Это сенатское решение было подтверждено указом 1765 года, предписавшим лиц, не достигнувших 17 лет, за совершение преступлений, влекущих за собой смертную казнь или кнут, представлять на усмотрение Сената, “где с ними поступлено быть имеет, по благоусмотрению и по мере их вин”, за совершение же всех прочих преступлений наказывать плетьми.
Кроме того, этот же указ предписал лицам, не достигшим 15 лет, заменять плети розгами, а лиц, не достигших 10 лет, отдавать для наказания родителям или помещикам. В-четвертых, престарелый возраст, определенный указом 1798 г. в 70 лет, когда было предписано лиц, достигших названного возраста, освобождать от телесного наказания и клеймения и подвергать только ссылке.
В-пятых, умопомешательство, при наличности которого, по словам Воинского устава, “наказание обыкновенно умаляется или совсем отставляется”. На основании сенатской практики можно вывести то заключение, что в XVIII столетии сумасшествие только смягчало наказание, а не служило обстоятельством, освобождающим от него.

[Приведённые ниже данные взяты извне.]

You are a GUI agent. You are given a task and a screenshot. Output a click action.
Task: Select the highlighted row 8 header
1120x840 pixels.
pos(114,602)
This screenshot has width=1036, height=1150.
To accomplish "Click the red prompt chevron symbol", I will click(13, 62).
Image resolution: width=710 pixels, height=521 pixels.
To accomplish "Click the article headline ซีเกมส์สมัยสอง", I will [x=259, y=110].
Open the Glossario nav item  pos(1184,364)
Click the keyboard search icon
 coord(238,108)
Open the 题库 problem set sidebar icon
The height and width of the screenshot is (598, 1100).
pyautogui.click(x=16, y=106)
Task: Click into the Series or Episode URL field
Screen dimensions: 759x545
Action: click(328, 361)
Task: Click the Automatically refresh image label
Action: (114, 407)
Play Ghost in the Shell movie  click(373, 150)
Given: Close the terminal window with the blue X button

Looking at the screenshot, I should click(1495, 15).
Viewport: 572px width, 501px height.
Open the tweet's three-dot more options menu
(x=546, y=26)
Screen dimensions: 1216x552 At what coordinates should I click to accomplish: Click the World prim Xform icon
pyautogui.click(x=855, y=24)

Вот что, например, читаем в одном сенатском решении (по делу Подлуцкого): “хотя по его императорского величества указу надлежало бы учинить ему, яко изменнику и вору, смертную казнь, но, понеже по виду признается он, Подлуцкий, в уме помешателен, того ради смертной казни ему не чинить, а, вместо того, учинить наказание: бив его кнутом, сослать на галеры в вечную работу”.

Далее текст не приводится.